----- SOURCE RECORDS -----

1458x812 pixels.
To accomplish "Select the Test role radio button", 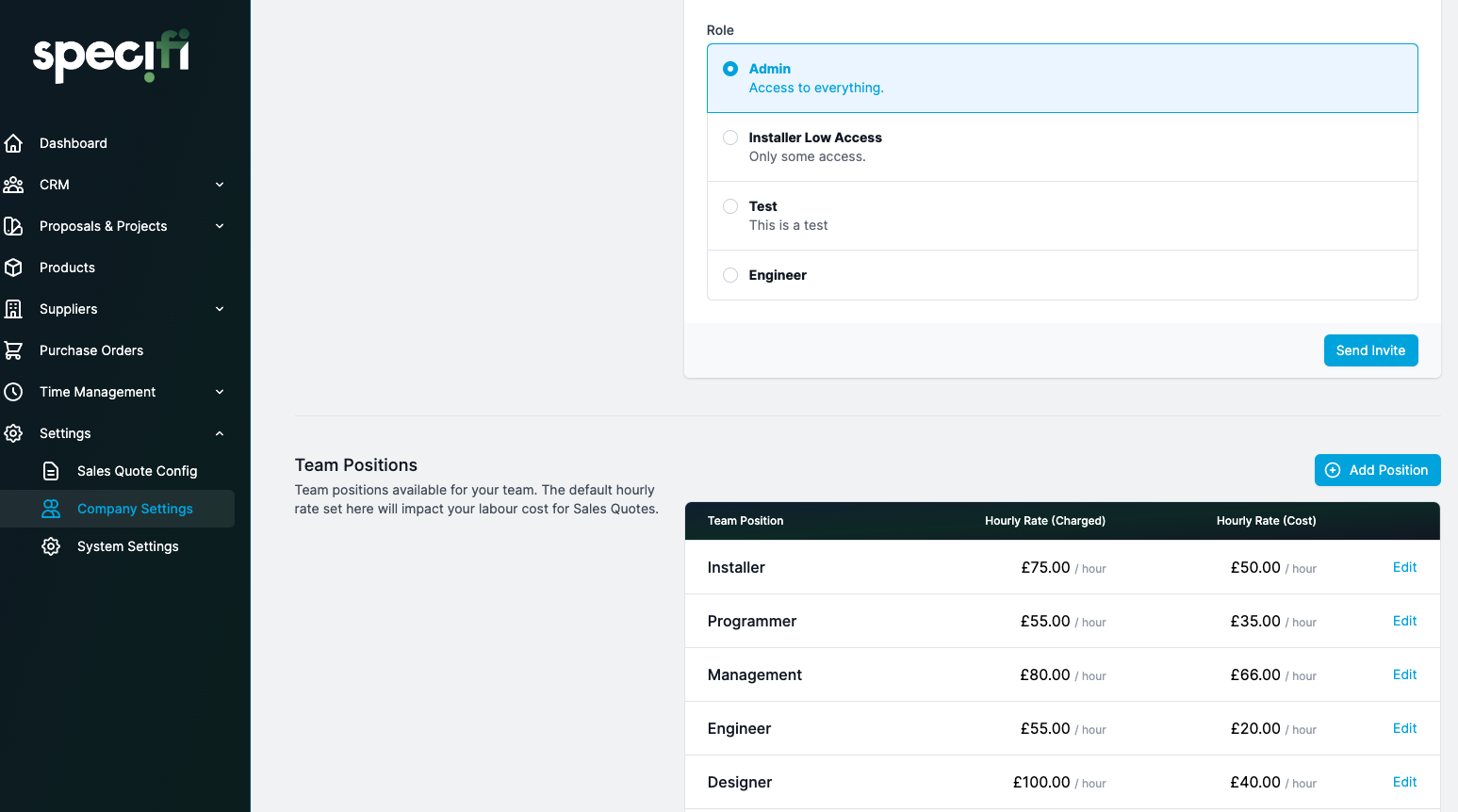I will click(730, 206).
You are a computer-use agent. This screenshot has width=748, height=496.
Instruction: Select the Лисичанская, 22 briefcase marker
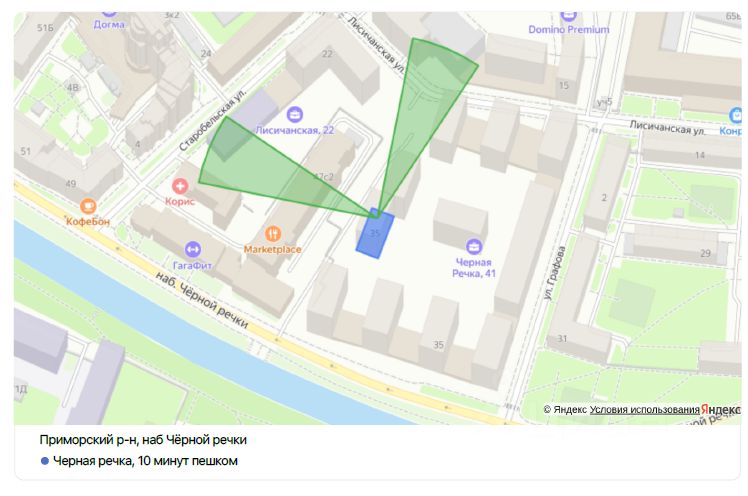[x=293, y=114]
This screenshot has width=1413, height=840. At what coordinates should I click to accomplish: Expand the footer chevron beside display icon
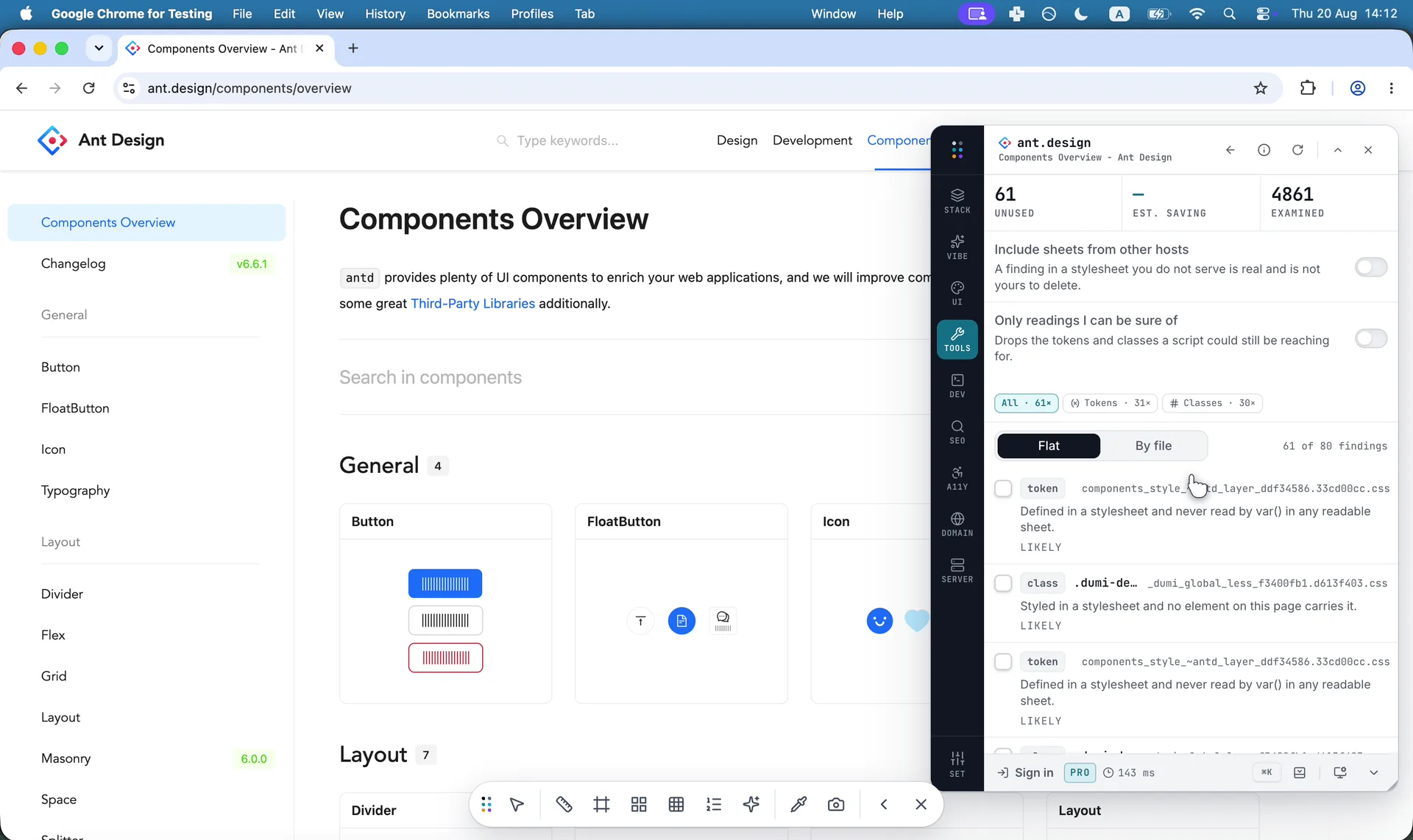pyautogui.click(x=1373, y=772)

-----

**PROBLEM DESCRIPTION:**
Give again, word for word, only the lines from the line containing "This screenshot has width=1413, height=840." through the last line above, both included; leave the pictures out.

**ANSWER FOR THIS EXERCISE:**
This screenshot has width=1413, height=840. At what coordinates should I click to accomplish: Expand the footer chevron beside display icon
pyautogui.click(x=1373, y=772)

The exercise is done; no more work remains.